La vraie histoire du gaz. Quand l’énergie devient une arme géopolitique.
Lors de l’invasion de l’Ukraine, les Européens ont découvert effarés à quel point ils dépendaient du gaz russe, certains plus que d’autres. Ils ont vu les prix flamber d’une façon extravagante et ont craint la pénurie. Présenteraient-ils un front uni face à la Russie ou celle-ci allait-elle les curiacer en rationnant ses livraisons aux uns ou aux autres sans se ruiner, compte tenu de la flambée des prix ?

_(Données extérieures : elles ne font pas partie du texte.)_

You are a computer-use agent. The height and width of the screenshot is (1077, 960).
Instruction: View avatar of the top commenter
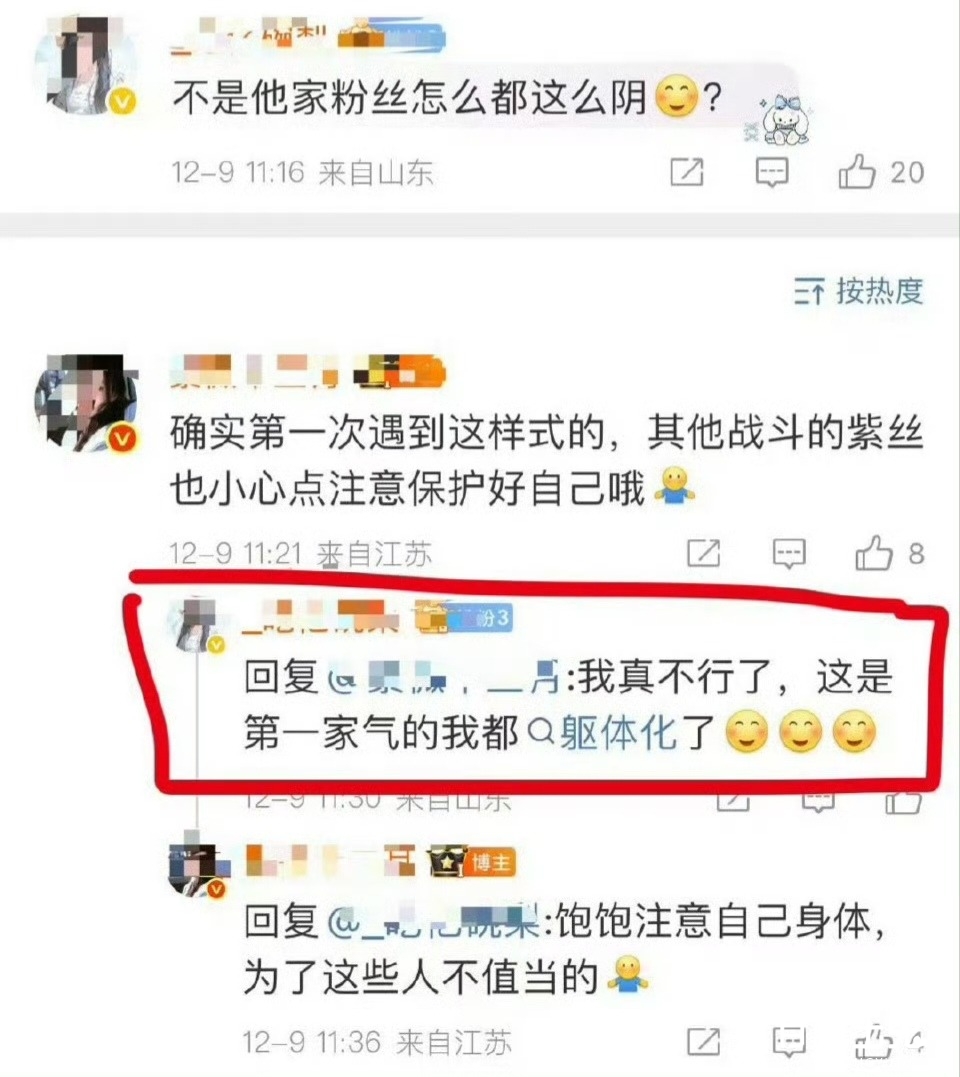pyautogui.click(x=86, y=65)
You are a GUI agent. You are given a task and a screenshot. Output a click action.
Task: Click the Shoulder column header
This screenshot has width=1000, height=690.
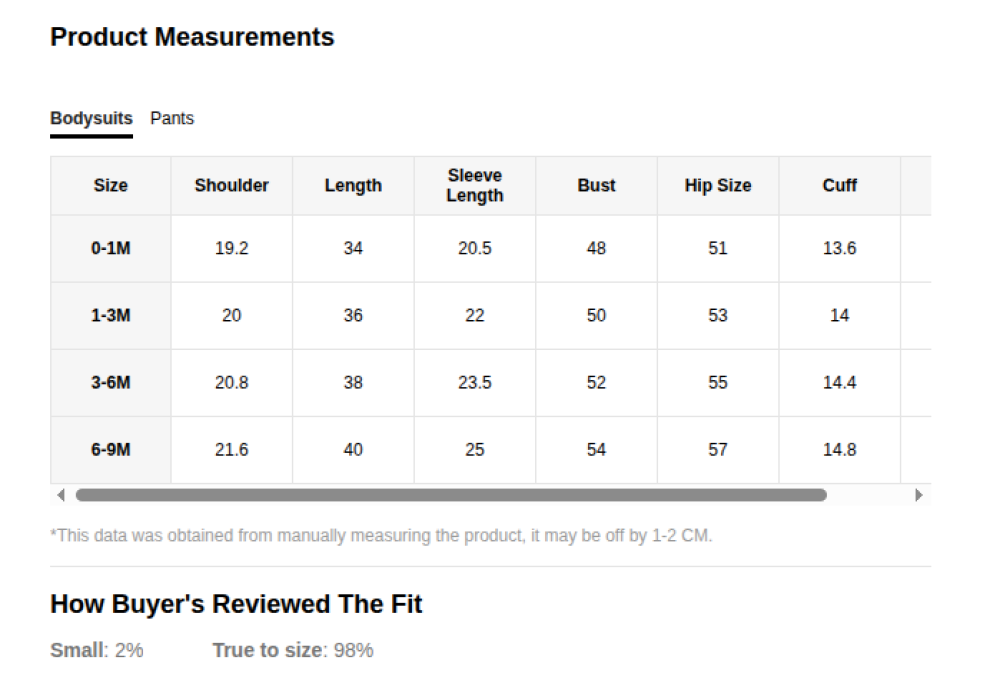click(232, 185)
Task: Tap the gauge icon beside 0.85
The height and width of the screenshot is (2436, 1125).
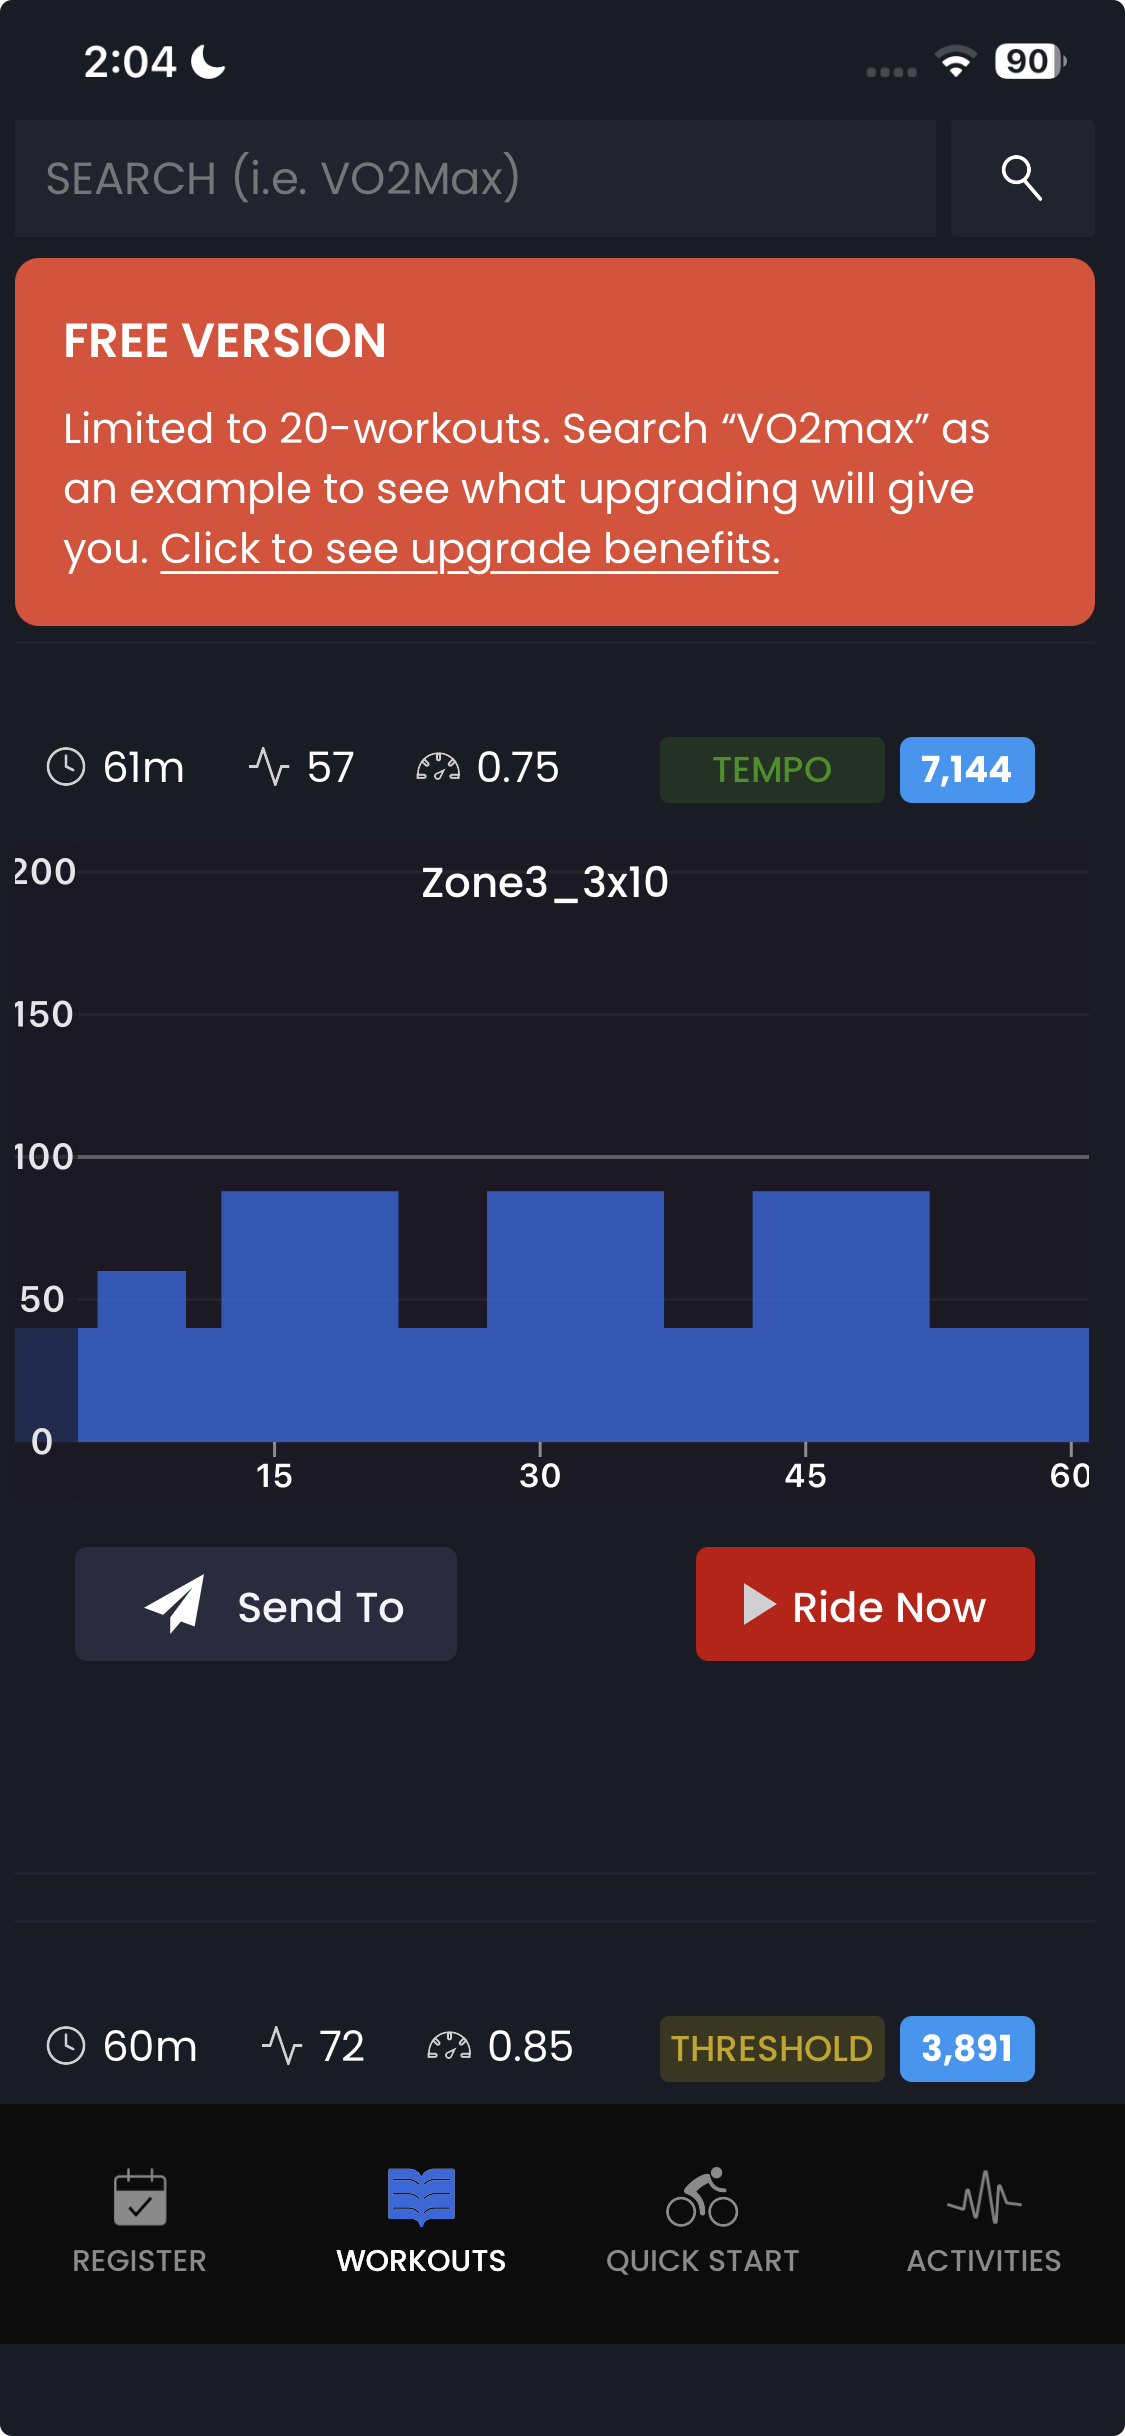Action: pyautogui.click(x=449, y=2046)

Didier Holleaux décrypte de façon magistrale le « jeu de la stratégie du gaz », encore plus compliqué que celle du jeu de go. Par exemple, fournisseurs et clients sont tenus par des contrats prévoyant de lourdes pénalités s’ils n’honorent pas leurs engagements réciproques, sauf cas de force majeure. Gazprom aurait pu y être contraint après-guerre car il avait réduit ses livraisons, mais des problèmes d’entretien de turbines et des attentats sur Nord Stream étaient peut-être des « raisons majeures » bienvenues. On voit que nombre d’acteurs politiques, mal équipés intellectuellement pour un sujet si complexe, ont manqué de discernement : on aurait pu plafonner sans dommage le prix du gaz importé par gazoduc, menace que les Européens ont affichée sans oser la mettre en œuvre. On découvre aussi l’extraordinaire débrouille des industriels pour faire circuler le gaz par des circuits improvisés.
Si ce livre devient un roman à suspense quand il traite de la crise ukrainienne, c’est aussi un passionnant ouvrage qui fait suivre les quatre révolutions du gaz depuis 1800. Les deux dernières consistent dans la transition vers des gaz décarbonés, qui nous offre la perspective de répondre aux enjeux climatiques tout en gagnant en souveraineté.